To quote Picasso in Hindi was indeed a nice touch. But this made me wonder if Parekh had already written, or was planning to write a book of essays and anecdotes. He told me he hadn’t, and no, he wasn’t planning to, which seemed unfair. “But you must write,” I told him. And he asked, “Why?” 
“Because we need more people to hear these things you’re saying to me right now.”
He was shaking his head indulgently, when he said, “Whenever I talk to someone, they say, please write all these things down! Ashis Nandy, you know? He’s a good friend. Once he said to me, ‘Write down all these things. People will forget.’ But I can only narrate. Because I used to do theatre, I am very good at narration. But writing… I don’t think I can be good at that.”
Towards the end of our interaction, I apologised for having overstayed my welcome. He had given me twice as much time as I’d been promised. So I switched off the recorder and kept aside my notebook — the journalistic gestures of relinquishing control. But Parekh said, “Oh no. It’s fine. Now I am comfortable.” And he went on to talk at length about how the sexual motifs in Bhupen Khakhar’s art and those in his own paintings are at variance with each other, since they were both such different personalities. Also about the snobbery of the Anglophone art crowd in big cities. “Not being able to speak properly in English was a big thing to us because we were from a village. Only later did we realise that all this does not matter.”
What matters most of all is what survives: and what survives when the gallery spaces are cleared of the art crowd and all the critics are done discussing the significance of image and metaphor in some new-fangled form — what survives at last is the work itself. 
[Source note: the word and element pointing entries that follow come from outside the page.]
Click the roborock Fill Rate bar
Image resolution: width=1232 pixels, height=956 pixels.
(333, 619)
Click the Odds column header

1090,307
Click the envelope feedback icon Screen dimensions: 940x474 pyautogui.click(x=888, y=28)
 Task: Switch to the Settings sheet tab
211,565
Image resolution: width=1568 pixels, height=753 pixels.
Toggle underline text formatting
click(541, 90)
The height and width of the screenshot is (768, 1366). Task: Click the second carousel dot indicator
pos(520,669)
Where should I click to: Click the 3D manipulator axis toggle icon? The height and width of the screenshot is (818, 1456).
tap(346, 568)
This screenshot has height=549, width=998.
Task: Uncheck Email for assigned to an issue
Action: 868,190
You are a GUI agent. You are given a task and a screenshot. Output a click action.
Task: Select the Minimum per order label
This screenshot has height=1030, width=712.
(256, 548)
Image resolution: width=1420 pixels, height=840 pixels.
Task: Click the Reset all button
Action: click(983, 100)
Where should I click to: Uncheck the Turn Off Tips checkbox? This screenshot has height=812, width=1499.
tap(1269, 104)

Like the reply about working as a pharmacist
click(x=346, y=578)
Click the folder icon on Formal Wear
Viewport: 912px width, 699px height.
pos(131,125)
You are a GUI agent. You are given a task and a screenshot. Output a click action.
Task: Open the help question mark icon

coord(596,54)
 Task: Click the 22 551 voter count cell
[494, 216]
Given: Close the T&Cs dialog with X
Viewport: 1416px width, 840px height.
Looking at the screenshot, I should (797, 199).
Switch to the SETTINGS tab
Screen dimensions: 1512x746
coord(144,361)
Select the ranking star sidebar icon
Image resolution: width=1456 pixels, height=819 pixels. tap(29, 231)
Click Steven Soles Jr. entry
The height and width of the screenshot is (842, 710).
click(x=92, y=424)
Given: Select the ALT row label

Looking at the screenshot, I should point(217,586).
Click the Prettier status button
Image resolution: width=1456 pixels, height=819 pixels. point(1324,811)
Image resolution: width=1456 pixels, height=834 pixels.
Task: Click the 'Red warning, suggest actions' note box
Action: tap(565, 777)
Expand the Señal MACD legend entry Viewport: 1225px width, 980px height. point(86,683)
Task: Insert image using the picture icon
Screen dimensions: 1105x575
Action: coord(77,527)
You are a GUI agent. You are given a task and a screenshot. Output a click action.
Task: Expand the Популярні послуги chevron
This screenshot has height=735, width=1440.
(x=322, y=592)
Manu Parekh ranks among our greatest artists, and yet his work hasn’t received as much attention and appreciation as it ought to have. But let us subject it to the standards of our most exacting art critic: time. These are paintings that absolutely will stand the test of time, and a hundred or so years from now someone, somewhere will stand before these as I recently did before Evening in Benares —paralysed with wonder, unable to move, while straining to hear the notes that lie behind the colours.